--- Provided records ---
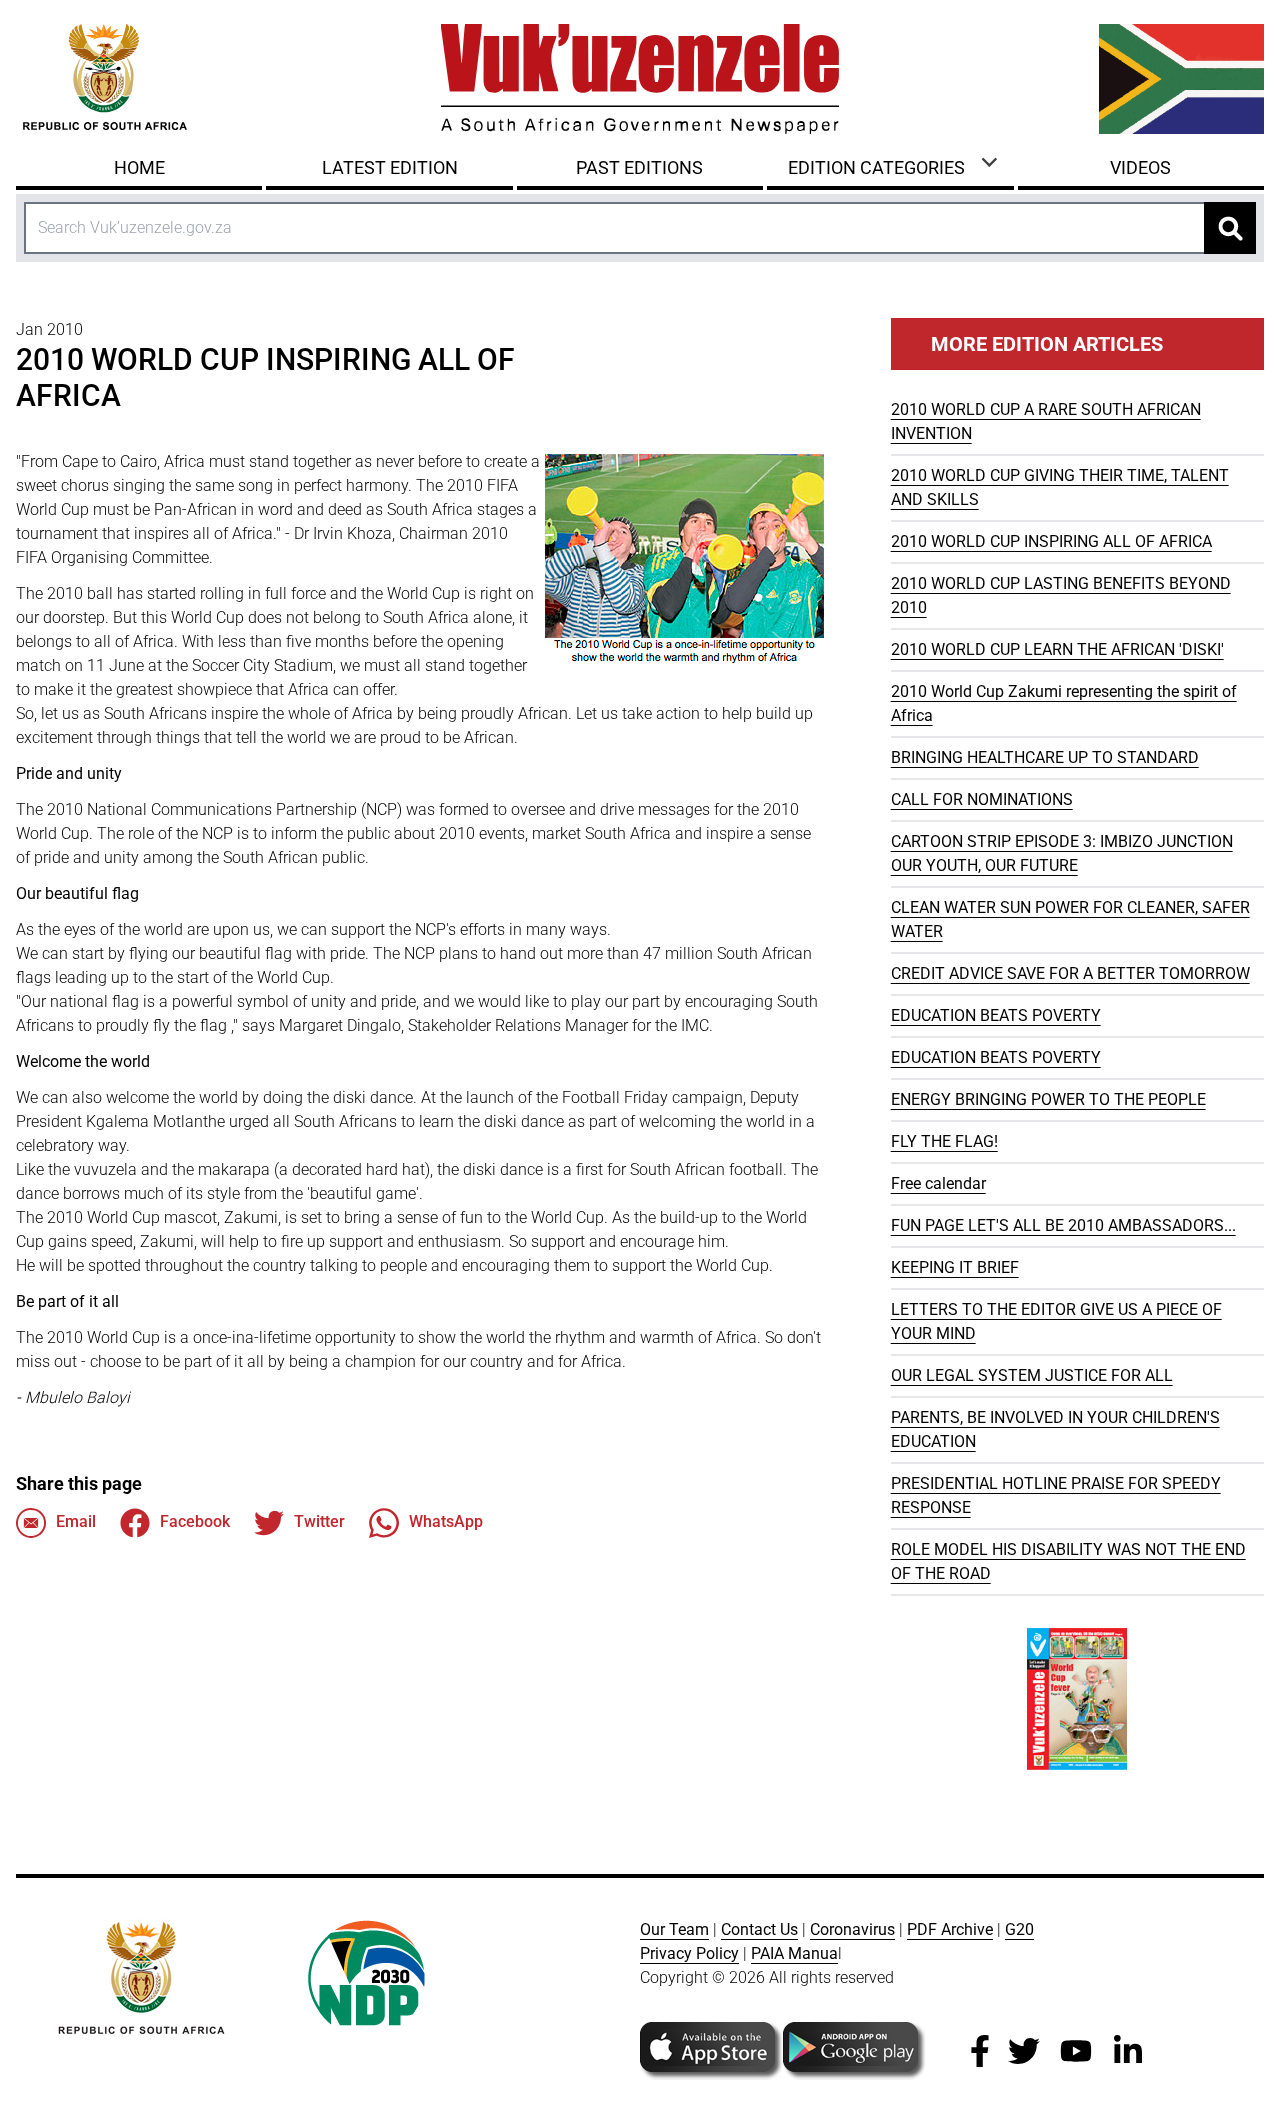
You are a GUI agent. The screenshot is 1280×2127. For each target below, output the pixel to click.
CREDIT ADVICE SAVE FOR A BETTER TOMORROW (1070, 973)
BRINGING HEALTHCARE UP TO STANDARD (1045, 757)
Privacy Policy (689, 1953)
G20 (1019, 1929)
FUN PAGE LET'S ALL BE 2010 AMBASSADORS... (1063, 1225)
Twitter (319, 1521)
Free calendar (938, 1183)
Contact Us (759, 1929)
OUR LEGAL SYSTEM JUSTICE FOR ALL (1032, 1375)
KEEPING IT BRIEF (955, 1267)
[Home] (640, 79)
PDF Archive (950, 1929)
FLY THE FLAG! (944, 1141)
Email (76, 1521)
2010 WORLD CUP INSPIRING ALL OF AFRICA (1051, 541)
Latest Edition (390, 167)
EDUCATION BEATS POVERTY (996, 1015)
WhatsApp (446, 1521)
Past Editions (639, 167)
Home (139, 167)
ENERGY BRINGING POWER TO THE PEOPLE (1048, 1099)
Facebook (195, 1521)
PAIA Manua (794, 1953)
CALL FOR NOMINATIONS (982, 799)
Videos (1140, 167)
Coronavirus (852, 1929)
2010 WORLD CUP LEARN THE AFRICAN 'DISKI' (1057, 649)
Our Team (674, 1929)
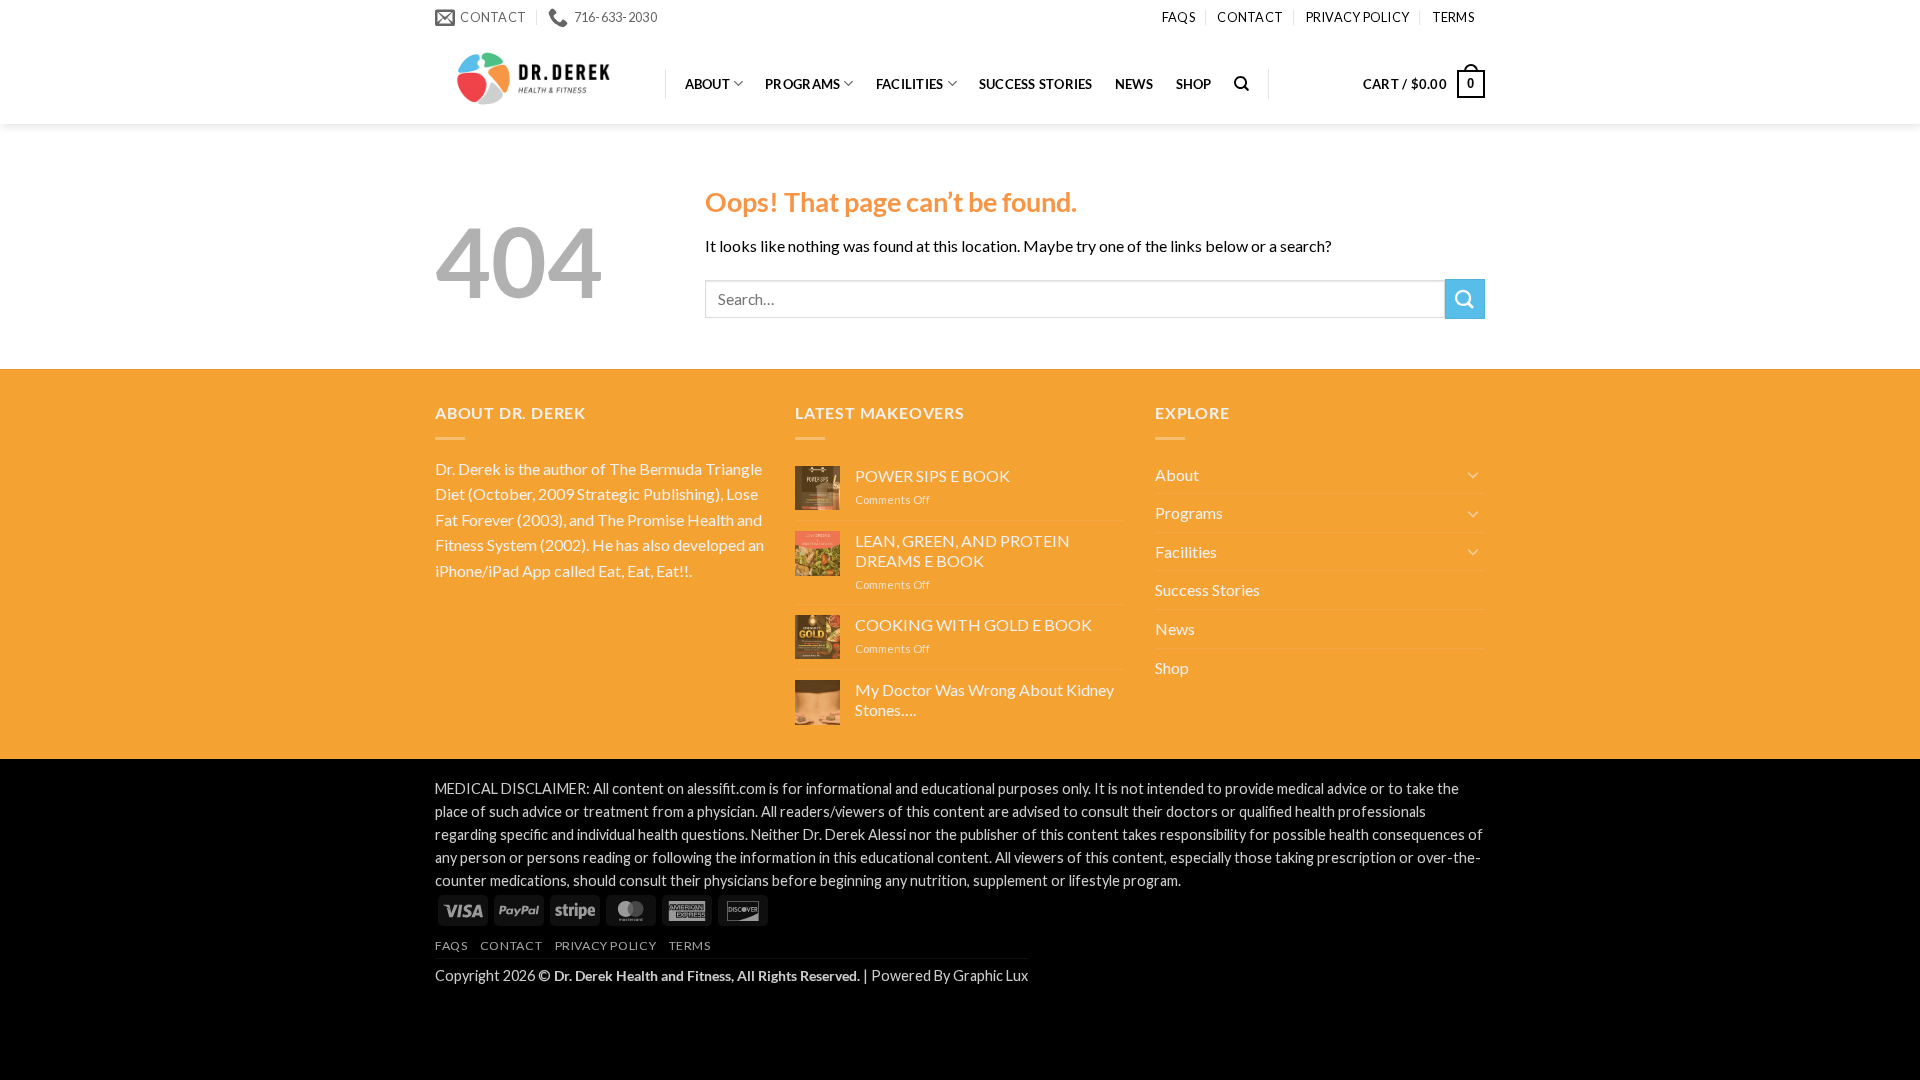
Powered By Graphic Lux (949, 975)
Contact (1250, 17)
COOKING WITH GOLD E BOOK (973, 624)
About (707, 84)
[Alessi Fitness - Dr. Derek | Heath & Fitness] (535, 79)
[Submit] (1465, 298)
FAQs (1178, 17)
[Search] (1241, 84)
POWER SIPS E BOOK (932, 475)
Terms (1453, 17)
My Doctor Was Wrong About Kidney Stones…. (984, 699)
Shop (1194, 84)
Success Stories (1036, 84)
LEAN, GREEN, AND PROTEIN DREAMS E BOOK (962, 550)
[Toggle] (1473, 474)
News (1134, 84)
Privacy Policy (1358, 17)
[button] (1424, 84)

--- Work to be completed ---
Please tally every line of the entries that holds "About" and answer with that figure alone.

--- Answer for the task ---
2